Robots, indispensable helpers
It is plausible to be afraid of so much power and also to be anxious about the developments that the science of the near future may bring us. For now, let us be content with today’s robots that replace us in the heaviest and most dangerous jobs, automata solve problems related to repetitive and precision work, leaving us human beings with more creative works.
The world of work has changed, as has the way in which Sapiens conduct their existence on this planet and why not, in the near future, in an extra-terrestrial life. Robots that are exploring space in a way that humans would not know how to do, are and will continue to provide us with increasingly valuable information so that we can find new worlds on which to start a new life.
Today, to us earthlings it seems like a very distant time, but we know everything ends and is exhausted by more or less natural processes.
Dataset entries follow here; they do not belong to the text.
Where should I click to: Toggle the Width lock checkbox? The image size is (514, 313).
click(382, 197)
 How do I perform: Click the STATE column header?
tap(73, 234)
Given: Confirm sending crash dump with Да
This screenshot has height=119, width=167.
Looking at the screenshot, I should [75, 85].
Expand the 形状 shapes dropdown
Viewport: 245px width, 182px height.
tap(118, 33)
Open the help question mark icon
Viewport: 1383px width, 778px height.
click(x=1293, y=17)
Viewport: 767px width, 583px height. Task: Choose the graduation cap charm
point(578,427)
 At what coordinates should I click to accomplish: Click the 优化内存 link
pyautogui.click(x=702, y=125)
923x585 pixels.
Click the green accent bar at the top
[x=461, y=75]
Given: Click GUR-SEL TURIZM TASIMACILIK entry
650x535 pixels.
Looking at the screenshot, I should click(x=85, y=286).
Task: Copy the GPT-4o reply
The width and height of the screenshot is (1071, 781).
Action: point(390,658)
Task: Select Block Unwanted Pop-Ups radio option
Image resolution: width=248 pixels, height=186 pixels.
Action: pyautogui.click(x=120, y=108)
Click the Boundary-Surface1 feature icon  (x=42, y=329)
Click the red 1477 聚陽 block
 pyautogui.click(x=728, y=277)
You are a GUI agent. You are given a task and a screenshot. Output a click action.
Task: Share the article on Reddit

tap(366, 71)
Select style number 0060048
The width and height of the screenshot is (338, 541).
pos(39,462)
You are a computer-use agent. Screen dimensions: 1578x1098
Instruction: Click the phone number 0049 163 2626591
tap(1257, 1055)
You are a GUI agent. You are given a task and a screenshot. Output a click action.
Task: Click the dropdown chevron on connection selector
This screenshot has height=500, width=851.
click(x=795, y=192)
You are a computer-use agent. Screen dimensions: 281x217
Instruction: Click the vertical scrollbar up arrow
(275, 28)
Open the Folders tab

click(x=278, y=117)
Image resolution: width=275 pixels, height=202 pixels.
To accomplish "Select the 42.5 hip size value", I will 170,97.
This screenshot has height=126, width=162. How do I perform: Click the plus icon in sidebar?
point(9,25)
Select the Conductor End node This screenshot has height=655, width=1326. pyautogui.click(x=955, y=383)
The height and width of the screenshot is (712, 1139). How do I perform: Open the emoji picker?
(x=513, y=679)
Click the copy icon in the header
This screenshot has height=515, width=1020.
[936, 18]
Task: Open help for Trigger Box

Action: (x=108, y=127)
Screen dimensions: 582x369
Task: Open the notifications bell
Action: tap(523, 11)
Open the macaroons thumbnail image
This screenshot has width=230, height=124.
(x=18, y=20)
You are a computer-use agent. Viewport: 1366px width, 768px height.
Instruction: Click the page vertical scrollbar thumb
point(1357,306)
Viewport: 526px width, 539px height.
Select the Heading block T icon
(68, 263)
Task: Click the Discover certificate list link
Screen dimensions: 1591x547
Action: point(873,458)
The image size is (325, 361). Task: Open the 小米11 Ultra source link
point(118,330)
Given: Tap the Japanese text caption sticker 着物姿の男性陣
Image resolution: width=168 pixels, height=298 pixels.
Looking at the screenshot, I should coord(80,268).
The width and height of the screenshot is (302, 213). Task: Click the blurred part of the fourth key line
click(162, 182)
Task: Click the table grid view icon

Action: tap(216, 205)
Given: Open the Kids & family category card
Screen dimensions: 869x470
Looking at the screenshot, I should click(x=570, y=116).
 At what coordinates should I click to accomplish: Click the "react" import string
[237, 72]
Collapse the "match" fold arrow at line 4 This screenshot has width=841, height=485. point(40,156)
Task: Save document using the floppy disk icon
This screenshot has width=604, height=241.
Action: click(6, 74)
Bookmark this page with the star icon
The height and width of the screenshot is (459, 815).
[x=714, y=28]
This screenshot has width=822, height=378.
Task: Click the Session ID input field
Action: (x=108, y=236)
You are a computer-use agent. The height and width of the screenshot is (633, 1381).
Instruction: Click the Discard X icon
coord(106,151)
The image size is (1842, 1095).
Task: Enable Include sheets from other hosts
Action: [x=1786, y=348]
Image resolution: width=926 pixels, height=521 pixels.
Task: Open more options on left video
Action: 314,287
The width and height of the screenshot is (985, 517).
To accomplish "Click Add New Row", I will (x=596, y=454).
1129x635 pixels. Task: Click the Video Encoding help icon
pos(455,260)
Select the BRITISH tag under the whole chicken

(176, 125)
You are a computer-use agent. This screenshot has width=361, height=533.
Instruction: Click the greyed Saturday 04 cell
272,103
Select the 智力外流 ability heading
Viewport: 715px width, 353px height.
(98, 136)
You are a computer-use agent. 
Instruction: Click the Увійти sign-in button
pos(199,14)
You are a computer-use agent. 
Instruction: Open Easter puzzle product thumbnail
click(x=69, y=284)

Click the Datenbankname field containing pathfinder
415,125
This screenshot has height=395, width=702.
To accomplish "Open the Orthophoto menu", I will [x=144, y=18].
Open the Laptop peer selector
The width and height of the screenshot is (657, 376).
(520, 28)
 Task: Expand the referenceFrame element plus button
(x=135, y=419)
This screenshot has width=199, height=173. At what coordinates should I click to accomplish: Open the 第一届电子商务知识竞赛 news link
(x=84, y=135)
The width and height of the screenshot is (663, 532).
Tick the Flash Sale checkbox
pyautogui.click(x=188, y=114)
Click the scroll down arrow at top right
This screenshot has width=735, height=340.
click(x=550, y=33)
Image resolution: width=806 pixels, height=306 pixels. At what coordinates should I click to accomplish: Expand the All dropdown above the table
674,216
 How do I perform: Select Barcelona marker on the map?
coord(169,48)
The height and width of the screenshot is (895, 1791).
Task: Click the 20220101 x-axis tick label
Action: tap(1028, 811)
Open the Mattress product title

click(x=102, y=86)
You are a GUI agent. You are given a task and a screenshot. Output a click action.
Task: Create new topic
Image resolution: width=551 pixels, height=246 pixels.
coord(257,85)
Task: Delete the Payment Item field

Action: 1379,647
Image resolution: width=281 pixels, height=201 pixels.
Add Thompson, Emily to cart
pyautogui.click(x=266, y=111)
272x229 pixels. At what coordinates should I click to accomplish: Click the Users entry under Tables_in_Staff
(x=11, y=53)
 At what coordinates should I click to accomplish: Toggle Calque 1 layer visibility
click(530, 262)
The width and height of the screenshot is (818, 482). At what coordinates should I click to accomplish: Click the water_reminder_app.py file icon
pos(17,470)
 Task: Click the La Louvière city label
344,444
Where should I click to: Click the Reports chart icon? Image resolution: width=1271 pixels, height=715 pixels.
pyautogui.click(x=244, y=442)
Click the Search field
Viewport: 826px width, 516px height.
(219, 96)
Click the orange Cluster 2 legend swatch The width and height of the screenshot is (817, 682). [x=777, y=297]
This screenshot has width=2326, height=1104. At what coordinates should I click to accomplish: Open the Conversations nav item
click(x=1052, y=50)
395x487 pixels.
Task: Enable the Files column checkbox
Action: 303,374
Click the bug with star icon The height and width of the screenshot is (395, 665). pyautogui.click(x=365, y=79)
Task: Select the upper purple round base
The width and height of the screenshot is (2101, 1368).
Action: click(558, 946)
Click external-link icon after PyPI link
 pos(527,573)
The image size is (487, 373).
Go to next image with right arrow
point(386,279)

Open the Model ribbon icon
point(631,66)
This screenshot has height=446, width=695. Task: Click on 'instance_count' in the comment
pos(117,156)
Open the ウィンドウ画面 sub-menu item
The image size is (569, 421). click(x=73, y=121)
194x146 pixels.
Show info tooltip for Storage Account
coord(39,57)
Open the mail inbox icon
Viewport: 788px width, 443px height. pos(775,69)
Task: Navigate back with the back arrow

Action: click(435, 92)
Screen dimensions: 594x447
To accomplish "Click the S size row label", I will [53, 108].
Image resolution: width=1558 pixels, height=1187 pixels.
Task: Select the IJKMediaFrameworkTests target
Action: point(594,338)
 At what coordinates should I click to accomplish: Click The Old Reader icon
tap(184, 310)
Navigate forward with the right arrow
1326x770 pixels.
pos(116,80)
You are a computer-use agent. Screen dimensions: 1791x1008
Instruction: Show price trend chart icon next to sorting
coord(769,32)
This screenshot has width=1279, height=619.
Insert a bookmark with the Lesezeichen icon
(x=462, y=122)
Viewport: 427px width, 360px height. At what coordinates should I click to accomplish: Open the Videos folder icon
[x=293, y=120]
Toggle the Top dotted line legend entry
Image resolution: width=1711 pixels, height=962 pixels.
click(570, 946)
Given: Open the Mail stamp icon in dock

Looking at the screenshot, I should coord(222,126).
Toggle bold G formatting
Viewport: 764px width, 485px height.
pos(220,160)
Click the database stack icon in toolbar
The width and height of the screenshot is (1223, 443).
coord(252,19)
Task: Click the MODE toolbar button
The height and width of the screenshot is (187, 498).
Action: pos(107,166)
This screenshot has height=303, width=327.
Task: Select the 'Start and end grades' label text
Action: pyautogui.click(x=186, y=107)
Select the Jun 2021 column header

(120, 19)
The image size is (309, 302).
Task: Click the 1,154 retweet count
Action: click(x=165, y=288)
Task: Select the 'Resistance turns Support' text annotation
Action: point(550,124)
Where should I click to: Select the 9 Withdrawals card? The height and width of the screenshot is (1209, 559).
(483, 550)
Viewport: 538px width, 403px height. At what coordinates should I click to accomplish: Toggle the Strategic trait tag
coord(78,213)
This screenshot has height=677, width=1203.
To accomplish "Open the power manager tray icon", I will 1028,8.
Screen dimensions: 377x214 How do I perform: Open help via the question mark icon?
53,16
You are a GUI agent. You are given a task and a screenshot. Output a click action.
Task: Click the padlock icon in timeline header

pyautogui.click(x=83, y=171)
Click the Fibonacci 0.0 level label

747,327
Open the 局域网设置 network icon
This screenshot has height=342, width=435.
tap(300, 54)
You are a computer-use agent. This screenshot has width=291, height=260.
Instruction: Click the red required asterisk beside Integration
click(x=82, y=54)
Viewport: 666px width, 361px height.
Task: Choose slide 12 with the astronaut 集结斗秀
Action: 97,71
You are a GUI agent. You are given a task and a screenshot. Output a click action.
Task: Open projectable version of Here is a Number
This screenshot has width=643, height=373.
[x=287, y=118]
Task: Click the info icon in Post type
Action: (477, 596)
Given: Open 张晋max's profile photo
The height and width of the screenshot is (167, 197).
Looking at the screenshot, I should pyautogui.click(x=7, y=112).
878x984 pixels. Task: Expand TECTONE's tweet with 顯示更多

The survival of our species is not without robots, they play now and will increasingly play a fundamental role in our lives.
It is normal to be afraid of such a disruptive technology, we aren’t always able to understand totally its future developments, in fact I guarantee you, even insiders have not yet found or even imagined all the potential applications of robotics.
Federico Pistono, futurist, entrepreneur and psychonaut, a character I appreciate very much and often follow, calls it the ‘Luddite Fallacy‘ in his book ‘Robots will steal your job, but that’s OK‘, which I recommend reading to those who want to delve deeper into the subject.
By means of the Luddite Fallacy, Pistono shows how the fears of the late 19th century, of losing positions due to the advent of automated machinery, have proven to be unfounded. In the last century, machines and robots have spread exponentially, creating far more value added than jobs lost.
Work has transformed. Even a historian can confirm that for the days of the Iron Age, as new knowledge was learned, work changed, as did the ways of making objects, of producing food and necessities.
Did it change for the better?
This of course is difficult to say, many parameters are subjective and, therefore, not easly measurable, but if we look at some basic values like life expectancy and global population, we can say a significant improvement has been achieved.
We should not be afraid of robots.
Let us however consider that robots are ‘only’ machines today made mainly of metals and semiconductors, tomorrow there will probably also be organic or ‘quantum’ robots capable of performing many tasks, but human intellect is and always will be, responsible for what robotic intelligence will do and become.